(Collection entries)
------------
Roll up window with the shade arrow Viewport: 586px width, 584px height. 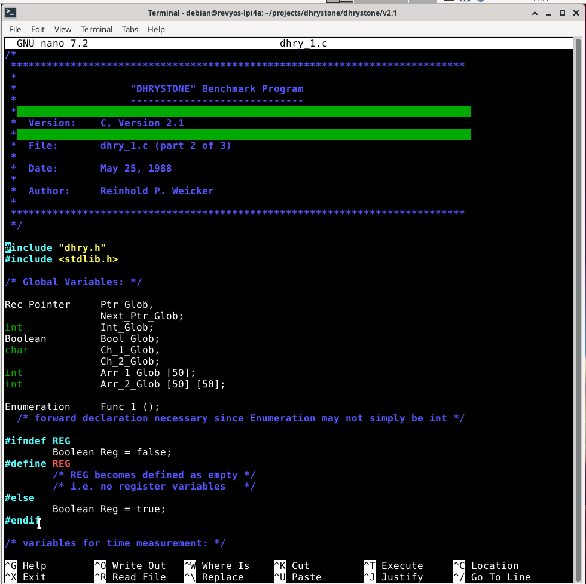(x=536, y=13)
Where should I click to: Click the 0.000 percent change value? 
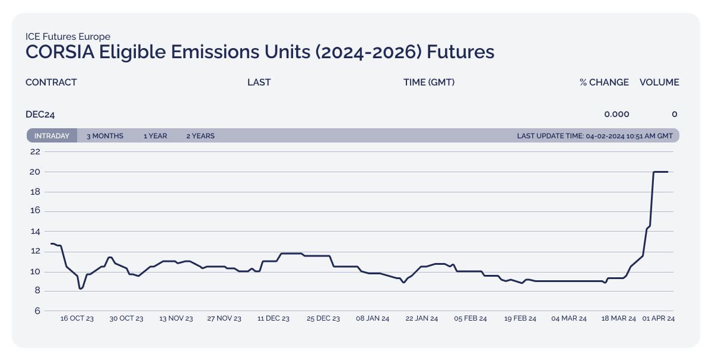(617, 114)
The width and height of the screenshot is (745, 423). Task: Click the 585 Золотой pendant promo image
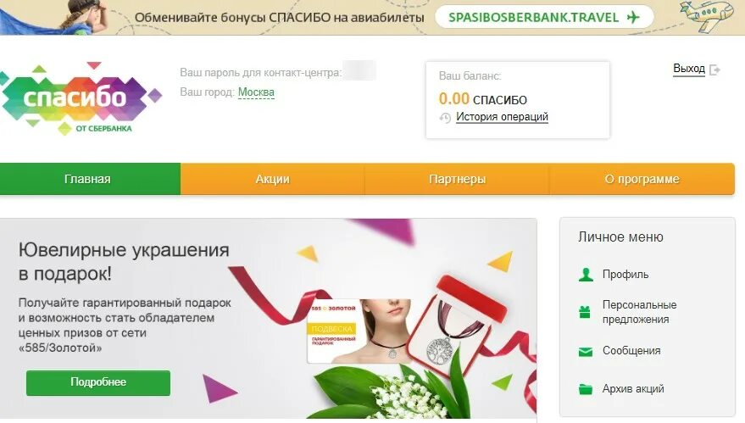359,331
------------
Task to complete:
Starting at the line with "Where should I", reproduce exactly each line through the end of the entries, including the first and the last, and skip the pictures.

Task result:
Where should I click to: Click the 0.000 percent change value? 
(617, 114)
The width and height of the screenshot is (745, 423). Task: Click the 585 Золотой pendant promo image
359,331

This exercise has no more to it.